Sie weist sämtliche Bundesbehörden an, die Produkte vom Netz zu nehmen. Dazu setzt die CISA eine sportliche Frist: "so schnell wie möglich, spätestens aber um 23.59 Uhr am Freitag, 2. Februar", sollen alle Instanzen vom Netz getrennt sein, wie es von der Behörde heisst. Security-Experten sollen zudem sämtliche Systeme im Auge behalten, die kürzlich mit den Ivanti-Appliances verbunden waren.
In ihrer Anordnung
erklärt die CISA auch, welche Schritte unternommen werden müssen, um ein Produkt wieder in Betrieb zu nehmen. Neben dem Zurücksetzen auf die Werkeinstellung und dem Update auf eine fehlerbereinigte Version, sollen auch Passwörter zurückgesetzt und Zertifikate neu ausgestellt werden.

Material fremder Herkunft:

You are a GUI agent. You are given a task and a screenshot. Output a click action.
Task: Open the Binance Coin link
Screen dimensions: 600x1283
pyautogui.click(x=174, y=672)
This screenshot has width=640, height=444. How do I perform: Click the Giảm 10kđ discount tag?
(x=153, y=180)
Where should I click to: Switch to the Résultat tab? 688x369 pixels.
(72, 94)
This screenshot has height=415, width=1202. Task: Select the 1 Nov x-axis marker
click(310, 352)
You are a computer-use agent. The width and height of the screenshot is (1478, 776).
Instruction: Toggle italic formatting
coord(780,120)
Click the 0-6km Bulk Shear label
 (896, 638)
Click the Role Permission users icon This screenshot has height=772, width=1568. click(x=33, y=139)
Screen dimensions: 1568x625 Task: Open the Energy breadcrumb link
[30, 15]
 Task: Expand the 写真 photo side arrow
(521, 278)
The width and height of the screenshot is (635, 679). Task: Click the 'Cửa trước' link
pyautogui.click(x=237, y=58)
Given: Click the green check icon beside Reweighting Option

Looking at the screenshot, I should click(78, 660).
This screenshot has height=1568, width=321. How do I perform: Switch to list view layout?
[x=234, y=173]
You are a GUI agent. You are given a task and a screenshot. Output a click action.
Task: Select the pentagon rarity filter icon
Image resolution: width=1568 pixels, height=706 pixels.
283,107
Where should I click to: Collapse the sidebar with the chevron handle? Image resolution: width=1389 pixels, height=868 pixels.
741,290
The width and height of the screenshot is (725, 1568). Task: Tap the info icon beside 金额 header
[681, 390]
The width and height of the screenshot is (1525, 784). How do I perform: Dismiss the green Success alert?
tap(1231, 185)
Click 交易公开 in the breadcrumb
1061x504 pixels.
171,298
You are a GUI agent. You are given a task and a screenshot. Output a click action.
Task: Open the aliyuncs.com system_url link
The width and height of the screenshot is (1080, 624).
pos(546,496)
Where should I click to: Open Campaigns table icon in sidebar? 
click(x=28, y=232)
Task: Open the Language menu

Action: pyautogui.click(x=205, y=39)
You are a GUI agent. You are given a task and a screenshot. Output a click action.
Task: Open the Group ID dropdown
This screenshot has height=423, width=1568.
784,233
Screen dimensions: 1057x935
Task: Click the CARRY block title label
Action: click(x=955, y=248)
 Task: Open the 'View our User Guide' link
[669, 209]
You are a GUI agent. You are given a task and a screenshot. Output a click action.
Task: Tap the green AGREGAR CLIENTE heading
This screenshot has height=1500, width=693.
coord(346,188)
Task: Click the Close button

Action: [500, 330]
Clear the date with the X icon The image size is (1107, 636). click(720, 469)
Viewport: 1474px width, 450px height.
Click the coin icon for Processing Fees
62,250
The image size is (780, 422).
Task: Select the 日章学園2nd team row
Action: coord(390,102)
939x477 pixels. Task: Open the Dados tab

Die beiden Lücken werden seit Dezember angegriffen. Mittlerweile hat Ivanti Updates für die publiziert, diese liessen allerdings
länger auf sich warten.
Auch das Bacs ist besorgt
"Da diese Schwachstellen aktiv ausgenutzt werden, stellen sie eine Bedrohung für jede Organisation dar, die anfällige Ivanti-Connect-Secure- und Policy-Secure-Systeme dem öffentlichen Internet aussetzt", erklärte uns das Bundesamt für Cybersicherheit Bacs. Das Bundesamt habe rund
90 Unternehmen in der Schweiz hinsichtlich der Bedrohung kontaktiert sowie die Betreiber kritischer Infrastrukturen via eine Informationsplattform gewarnt und Handlungsempfehlungen abgegeben.
Es ist nicht die erste Lücke in Ivanti-Produkten, die für Aufregung sorgt. Vergangenes Jahr wurde eine schwere Zero-Day-Sicherheitslücke im Ivanti Endpoint Manager Mobile (EPMM), früher bekannt als Mobileiron, entdeckt.
Die Lücke wurde von Hackern unter anderem für einen Angriff auf die norwegische Regierung
sowie die Kantonspolizei Bern benutzt. Auf Anfrage erklärt uns die Kapo, dass die VPN-Produkte von Ivanti, die aktuell unter Beschuss stehen, bei ihr nicht eingesetzt werden.